AS Zimbabwe prepares to gather in Maphisa for the 46th Independence Day celebrations on April 18, the nation stands at a profound intersection of memory and renewal.

The choice of Matabeleland South as the host province is itself a statement, one that reflects the Second Republic’s deliberate policy of decentralisation, ensuring that the fruits of independence are not merely abstract symbols but tangible realities felt in every corner of the land.

Yet beneath the celebratory banners and the stirring anthems lies a deeper question: What does it truly mean to tell the Zimbabwean story?

For too long, the narratives that have shaped our national consciousness have been fragmented, colonial monuments standing in granite silence alongside indigenous shrines that have whispered truths across millennia. The Matobo Hills, that ancient landscape of balancing rocks and sacred caves, encapsulates this complexity more powerfully than any other place.

It is here, in the shadow of Cecil John Rhodes’ grave at World’s View, that a different kind of historical ledger exists — one recorded not in bronze plaques, but in the spiritual geography of the indigenous peoples, in the shrines of Mwali/Mwari/Umdali, and in the unmarked graves of African soldiers who died in wars not of their making.

This year’s theme, “Zimbabwe at 46: Unity in Action and Development in Motion, Towards Vision 2030,” captures a governing philosophy that recognises the profound truth that independence cannot be celebrated in abstract. When President Mnangagwa announced that Maphisa would host the national celebrations, he did so with the understanding that development must be felt where people live.

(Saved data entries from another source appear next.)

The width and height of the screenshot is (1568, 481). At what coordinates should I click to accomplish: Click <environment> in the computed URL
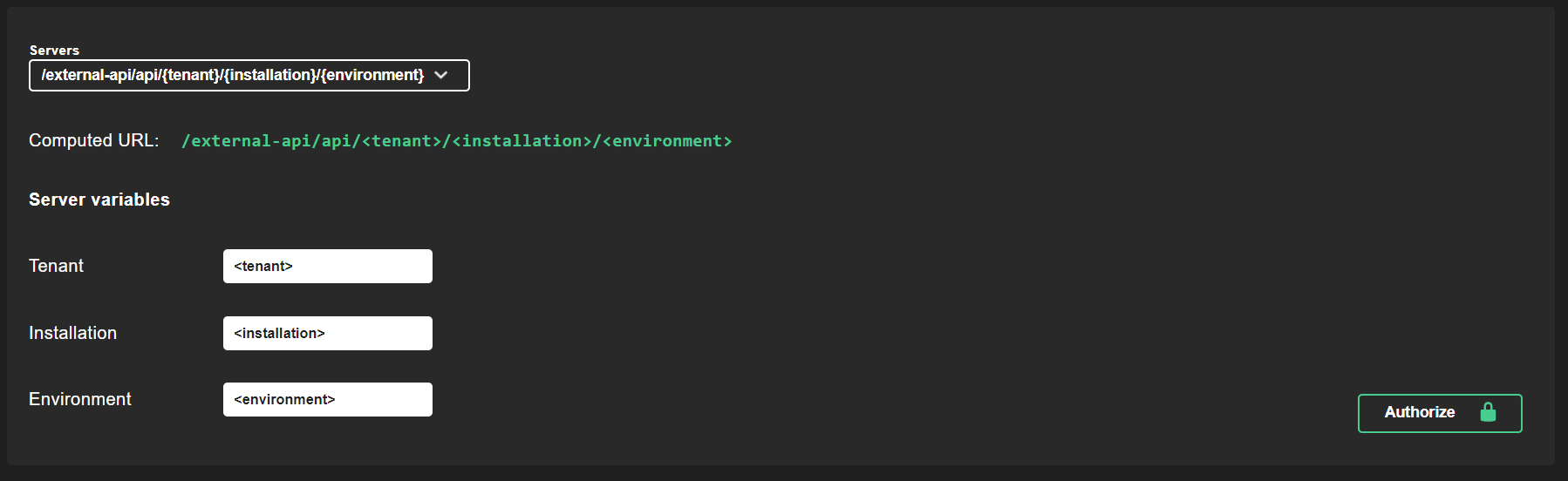click(667, 141)
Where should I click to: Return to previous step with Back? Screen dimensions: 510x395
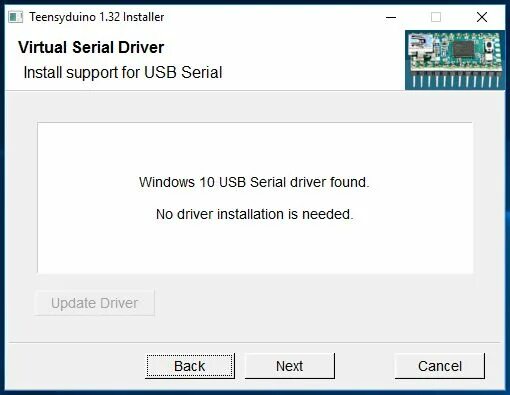coord(190,366)
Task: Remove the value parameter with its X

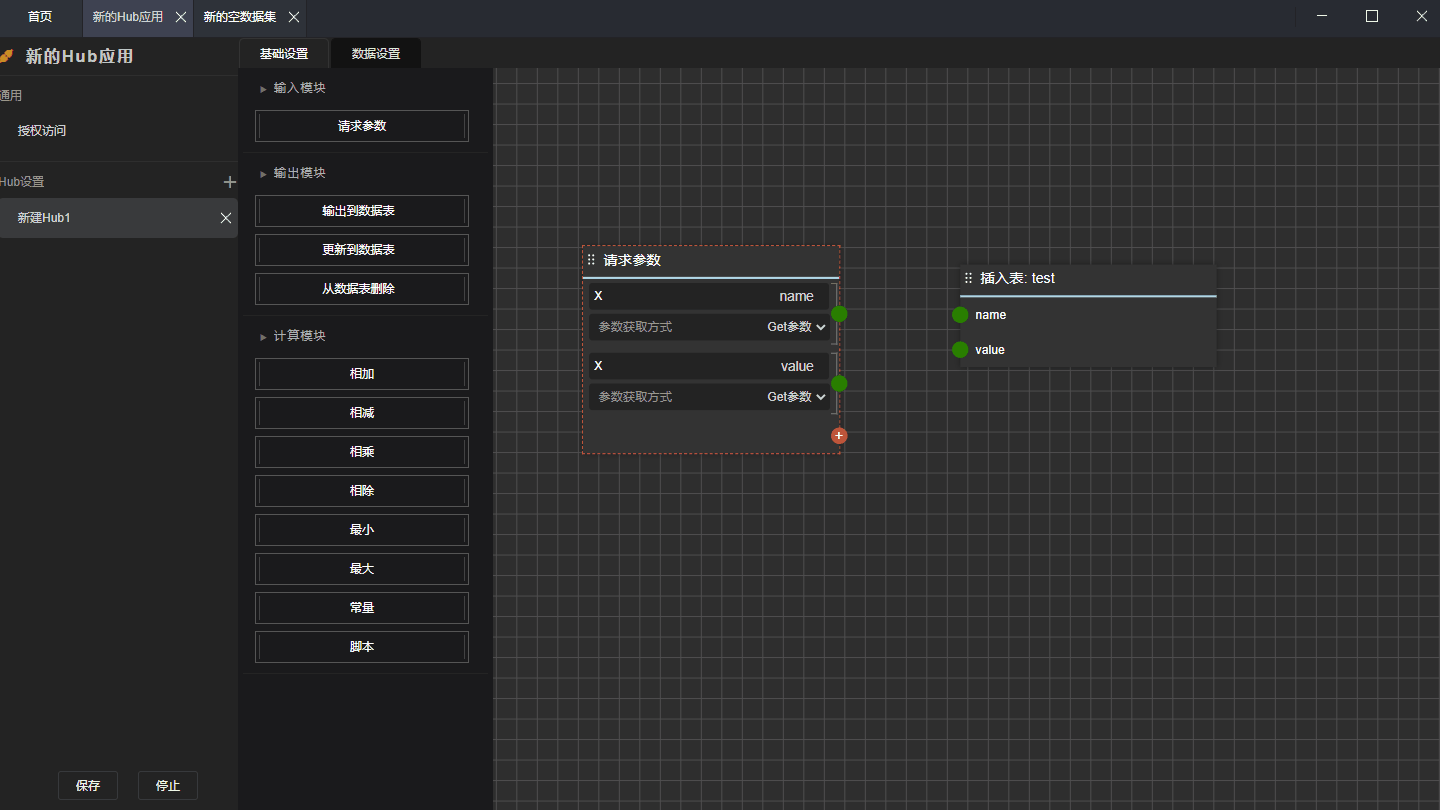Action: (x=598, y=366)
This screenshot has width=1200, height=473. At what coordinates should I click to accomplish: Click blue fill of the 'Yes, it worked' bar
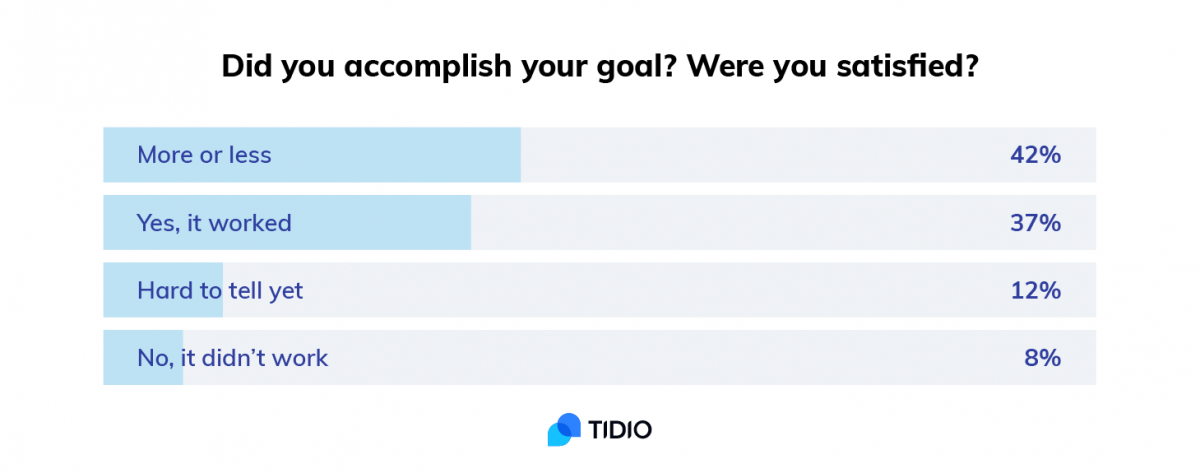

The legacy projects taking shape across Matabeleland South are a testament to this vision. The Joshua Mqabuko Nyongolo Nkomo Vocational Training Centre rises not merely as infrastructure but as a promise to the youth.

The upgrading of science laboratories in schools across the province, the modernisation of Kezi Rural Hospital, the facelifts at historic institutions like Manama High and Minda Mission — these are the architecture of a nation that refuses to leave any community behind.

In a significant departure from the past, the Second Republic has taught us that infrastructure alone does not make a nation. The deeper work of nation-building requires confronting the complexities of our past with honesty and courage.

The graves of Rhodes, Coghlan and Jameson speak to ambitions of empire that were eventually overcome. The M.O.T.H. Memorial Shrine, with its roll call of African soldiers who served a foreign crown in distant wars, complicates any simple narrative of coloniser and colonised.

There are stories that colonialism sought to bury. These stories are the truths that true independence must restore.
The challenge before us, as we mark 46 years of independence, is to tell a Zimbabwean story that honours all its strands.

Not a story that ignores the graves of Rhodes — they exist, and their presence reminds us of what was overcome. Not a story that erases the African soldiers who died in the World Wars. Their sacrifice, however, complicated, is part of our journey. And not a story that subordinates our spiritual heritage to a centralised colonial narrative.

As the 46th Independence Day dawns, let the celebrations at Maphisa be not merely a commemoration of what was won in 1980, but a re-commitment to the unfinished work of telling the true Zimbabwean story.